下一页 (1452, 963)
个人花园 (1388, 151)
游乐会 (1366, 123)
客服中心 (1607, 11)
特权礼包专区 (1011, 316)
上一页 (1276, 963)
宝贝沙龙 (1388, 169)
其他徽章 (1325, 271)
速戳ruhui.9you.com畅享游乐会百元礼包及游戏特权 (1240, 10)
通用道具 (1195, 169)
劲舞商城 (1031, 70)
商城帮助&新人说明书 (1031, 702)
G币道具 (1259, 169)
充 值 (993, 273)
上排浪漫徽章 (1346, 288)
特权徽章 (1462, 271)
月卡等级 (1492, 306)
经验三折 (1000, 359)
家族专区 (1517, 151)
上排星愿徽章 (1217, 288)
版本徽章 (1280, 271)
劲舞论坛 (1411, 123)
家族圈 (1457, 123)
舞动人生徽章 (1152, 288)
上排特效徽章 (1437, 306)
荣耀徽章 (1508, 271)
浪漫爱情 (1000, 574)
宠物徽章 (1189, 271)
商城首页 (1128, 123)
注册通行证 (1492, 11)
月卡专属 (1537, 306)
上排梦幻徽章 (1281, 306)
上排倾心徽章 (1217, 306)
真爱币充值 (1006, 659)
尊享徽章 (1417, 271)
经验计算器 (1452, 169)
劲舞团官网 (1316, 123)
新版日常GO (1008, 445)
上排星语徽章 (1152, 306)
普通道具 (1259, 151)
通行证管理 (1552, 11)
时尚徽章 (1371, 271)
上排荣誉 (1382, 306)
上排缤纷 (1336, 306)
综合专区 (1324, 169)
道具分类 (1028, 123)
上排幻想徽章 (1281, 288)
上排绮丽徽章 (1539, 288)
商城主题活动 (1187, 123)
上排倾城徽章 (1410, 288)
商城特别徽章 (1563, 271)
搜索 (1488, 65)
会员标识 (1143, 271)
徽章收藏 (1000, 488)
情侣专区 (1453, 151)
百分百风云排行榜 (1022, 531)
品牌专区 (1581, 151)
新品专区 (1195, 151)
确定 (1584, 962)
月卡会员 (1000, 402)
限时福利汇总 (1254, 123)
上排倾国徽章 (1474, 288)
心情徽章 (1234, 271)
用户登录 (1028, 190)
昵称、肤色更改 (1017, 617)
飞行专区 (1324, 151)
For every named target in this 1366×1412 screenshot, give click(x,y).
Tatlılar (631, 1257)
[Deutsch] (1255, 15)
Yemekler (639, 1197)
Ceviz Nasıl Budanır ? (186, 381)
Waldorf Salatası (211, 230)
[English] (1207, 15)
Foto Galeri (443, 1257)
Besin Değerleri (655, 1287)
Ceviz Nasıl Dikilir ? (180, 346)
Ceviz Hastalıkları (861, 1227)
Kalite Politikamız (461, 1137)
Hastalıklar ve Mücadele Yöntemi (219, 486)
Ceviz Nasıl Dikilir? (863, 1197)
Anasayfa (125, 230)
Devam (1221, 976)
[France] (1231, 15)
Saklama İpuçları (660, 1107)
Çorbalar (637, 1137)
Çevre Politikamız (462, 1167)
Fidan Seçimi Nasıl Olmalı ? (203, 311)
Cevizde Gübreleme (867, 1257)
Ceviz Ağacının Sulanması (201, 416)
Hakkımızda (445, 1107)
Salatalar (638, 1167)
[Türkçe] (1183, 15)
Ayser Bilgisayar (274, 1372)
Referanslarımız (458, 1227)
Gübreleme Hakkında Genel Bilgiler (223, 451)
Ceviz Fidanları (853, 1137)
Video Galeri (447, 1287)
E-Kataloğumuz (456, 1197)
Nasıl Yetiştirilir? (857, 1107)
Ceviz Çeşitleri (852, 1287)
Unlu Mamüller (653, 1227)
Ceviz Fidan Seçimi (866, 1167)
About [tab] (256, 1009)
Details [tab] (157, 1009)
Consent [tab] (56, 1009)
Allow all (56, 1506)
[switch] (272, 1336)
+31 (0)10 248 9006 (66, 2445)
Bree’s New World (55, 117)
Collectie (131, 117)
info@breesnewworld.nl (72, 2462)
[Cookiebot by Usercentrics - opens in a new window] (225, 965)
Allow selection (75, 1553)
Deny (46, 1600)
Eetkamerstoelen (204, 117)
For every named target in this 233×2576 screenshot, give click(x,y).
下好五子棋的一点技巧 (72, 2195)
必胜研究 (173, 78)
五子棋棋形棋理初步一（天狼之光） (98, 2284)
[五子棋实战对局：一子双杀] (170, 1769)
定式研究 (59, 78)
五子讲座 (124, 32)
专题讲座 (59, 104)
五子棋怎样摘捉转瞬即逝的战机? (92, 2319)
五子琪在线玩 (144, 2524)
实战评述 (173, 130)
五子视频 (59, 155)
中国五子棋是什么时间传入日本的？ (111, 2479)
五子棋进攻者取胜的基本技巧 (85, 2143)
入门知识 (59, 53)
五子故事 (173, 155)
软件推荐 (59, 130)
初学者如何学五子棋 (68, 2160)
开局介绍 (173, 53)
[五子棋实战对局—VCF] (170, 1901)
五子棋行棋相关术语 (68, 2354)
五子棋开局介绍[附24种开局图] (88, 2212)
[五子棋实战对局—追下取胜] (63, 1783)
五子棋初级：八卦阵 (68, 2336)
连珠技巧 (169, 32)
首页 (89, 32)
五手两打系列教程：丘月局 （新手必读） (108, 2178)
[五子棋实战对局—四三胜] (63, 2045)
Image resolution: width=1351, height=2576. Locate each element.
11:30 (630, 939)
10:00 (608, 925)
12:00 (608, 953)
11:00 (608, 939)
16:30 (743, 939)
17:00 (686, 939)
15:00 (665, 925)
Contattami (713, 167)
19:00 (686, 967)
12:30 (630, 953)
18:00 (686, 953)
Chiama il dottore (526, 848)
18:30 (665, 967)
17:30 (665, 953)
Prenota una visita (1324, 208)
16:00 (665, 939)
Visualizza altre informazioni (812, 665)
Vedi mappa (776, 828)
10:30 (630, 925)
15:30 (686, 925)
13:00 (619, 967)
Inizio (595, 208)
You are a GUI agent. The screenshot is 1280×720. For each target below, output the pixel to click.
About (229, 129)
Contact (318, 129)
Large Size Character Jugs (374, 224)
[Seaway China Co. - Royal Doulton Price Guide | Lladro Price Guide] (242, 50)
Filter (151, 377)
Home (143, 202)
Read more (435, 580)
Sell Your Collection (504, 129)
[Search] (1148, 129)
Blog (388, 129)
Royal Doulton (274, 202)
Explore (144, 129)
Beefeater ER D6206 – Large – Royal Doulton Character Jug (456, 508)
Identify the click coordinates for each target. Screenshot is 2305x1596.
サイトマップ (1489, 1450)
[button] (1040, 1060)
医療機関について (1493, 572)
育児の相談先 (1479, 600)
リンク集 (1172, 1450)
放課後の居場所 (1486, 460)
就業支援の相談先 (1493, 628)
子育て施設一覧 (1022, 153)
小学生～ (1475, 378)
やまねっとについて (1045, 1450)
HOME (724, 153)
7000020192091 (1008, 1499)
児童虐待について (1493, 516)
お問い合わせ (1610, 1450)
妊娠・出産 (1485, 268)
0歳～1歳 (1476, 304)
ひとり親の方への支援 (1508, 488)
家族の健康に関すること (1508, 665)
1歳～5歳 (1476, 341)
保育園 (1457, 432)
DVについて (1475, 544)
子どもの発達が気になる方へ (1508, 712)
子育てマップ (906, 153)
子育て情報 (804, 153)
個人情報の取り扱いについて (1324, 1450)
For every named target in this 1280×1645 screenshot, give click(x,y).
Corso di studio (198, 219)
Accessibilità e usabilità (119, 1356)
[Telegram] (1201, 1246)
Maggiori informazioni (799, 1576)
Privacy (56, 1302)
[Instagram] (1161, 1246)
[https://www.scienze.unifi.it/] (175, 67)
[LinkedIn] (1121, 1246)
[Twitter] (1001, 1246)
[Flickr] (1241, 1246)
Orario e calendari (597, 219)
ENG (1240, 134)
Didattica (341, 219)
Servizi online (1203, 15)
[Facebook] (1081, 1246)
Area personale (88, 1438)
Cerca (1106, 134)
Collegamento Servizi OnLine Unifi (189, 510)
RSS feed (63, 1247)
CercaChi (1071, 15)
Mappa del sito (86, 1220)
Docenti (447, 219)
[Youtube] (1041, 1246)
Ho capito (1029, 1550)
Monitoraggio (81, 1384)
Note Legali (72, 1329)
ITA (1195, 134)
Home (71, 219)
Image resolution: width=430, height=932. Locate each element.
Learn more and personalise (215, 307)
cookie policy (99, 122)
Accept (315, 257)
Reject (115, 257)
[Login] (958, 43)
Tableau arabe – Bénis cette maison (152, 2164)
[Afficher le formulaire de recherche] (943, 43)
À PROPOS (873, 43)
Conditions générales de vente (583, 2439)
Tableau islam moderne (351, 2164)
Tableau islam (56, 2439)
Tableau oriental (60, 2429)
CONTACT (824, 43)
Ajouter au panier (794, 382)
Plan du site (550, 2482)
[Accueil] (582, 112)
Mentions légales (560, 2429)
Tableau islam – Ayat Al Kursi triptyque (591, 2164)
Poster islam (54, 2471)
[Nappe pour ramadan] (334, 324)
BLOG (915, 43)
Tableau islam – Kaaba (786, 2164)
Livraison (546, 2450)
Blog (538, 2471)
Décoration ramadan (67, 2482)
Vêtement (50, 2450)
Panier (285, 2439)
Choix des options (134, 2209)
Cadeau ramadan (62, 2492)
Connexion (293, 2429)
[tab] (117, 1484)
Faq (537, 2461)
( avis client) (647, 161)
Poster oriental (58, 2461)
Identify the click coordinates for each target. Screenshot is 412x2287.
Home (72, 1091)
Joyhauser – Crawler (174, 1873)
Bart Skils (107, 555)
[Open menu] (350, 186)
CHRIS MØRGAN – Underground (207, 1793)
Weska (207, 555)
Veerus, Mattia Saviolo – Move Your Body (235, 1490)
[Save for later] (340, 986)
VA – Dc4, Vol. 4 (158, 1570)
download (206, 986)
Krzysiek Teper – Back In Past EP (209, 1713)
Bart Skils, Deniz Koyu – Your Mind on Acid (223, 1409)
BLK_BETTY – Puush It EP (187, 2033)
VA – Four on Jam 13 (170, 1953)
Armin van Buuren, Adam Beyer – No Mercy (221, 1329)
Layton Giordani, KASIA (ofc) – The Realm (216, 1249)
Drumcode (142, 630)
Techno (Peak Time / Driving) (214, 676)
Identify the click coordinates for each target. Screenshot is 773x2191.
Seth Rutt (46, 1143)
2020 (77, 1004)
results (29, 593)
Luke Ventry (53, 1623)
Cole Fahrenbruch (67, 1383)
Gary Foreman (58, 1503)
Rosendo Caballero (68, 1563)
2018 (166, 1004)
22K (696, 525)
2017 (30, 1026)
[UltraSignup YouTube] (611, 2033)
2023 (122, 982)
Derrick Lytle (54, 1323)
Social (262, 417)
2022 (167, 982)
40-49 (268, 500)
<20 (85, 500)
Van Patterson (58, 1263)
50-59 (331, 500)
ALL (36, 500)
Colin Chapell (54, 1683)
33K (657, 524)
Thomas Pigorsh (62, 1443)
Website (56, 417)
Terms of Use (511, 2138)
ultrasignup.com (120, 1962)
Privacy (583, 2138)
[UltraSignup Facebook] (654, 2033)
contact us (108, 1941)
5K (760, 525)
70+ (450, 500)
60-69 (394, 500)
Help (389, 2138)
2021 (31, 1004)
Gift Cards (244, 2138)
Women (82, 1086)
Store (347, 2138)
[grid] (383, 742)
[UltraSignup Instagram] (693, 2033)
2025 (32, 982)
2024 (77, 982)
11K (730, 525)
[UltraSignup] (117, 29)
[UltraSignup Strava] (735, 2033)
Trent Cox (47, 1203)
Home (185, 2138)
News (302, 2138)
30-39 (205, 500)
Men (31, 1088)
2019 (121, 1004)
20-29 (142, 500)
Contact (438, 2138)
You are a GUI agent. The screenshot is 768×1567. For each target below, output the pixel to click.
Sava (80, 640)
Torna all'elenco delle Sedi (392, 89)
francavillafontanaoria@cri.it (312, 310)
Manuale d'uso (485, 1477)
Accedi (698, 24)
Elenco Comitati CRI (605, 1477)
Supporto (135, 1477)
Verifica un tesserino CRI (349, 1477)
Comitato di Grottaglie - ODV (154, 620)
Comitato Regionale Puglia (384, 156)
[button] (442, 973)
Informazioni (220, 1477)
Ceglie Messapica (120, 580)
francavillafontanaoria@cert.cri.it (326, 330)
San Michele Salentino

+-------+

*Brief*: The stretch of entries above that starts with the line containing "上排缤纷 (1336, 306)" and goes on through the line containing "Foto Galeri (443, 1257)" is to be transcribed exactly, and no other line is to be transcribed.

*Finished exercise*:
上排缤纷 (1336, 306)
综合专区 (1324, 169)
道具分类 (1028, 123)
上排幻想徽章 (1281, 288)
上排绮丽徽章 (1539, 288)
商城主题活动 (1187, 123)
上排倾城徽章 (1410, 288)
商城特别徽章 (1563, 271)
搜索 (1488, 65)
会员标识 (1143, 271)
徽章收藏 (1000, 488)
情侣专区 (1453, 151)
百分百风云排行榜 (1022, 531)
品牌专区 (1581, 151)
新品专区 (1195, 151)
确定 (1584, 962)
月卡会员 (1000, 402)
限时福利汇总 (1254, 123)
上排倾国徽章 (1474, 288)
心情徽章 (1234, 271)
用户登录 (1028, 190)
昵称、肤色更改 (1017, 617)
飞行专区 (1324, 151)
For every named target in this 1366×1412 screenshot, give click(x,y).
Tatlılar (631, 1257)
[Deutsch] (1255, 15)
Yemekler (639, 1197)
Ceviz Nasıl Budanır ? (186, 381)
Waldorf Salatası (211, 230)
[English] (1207, 15)
Foto Galeri (443, 1257)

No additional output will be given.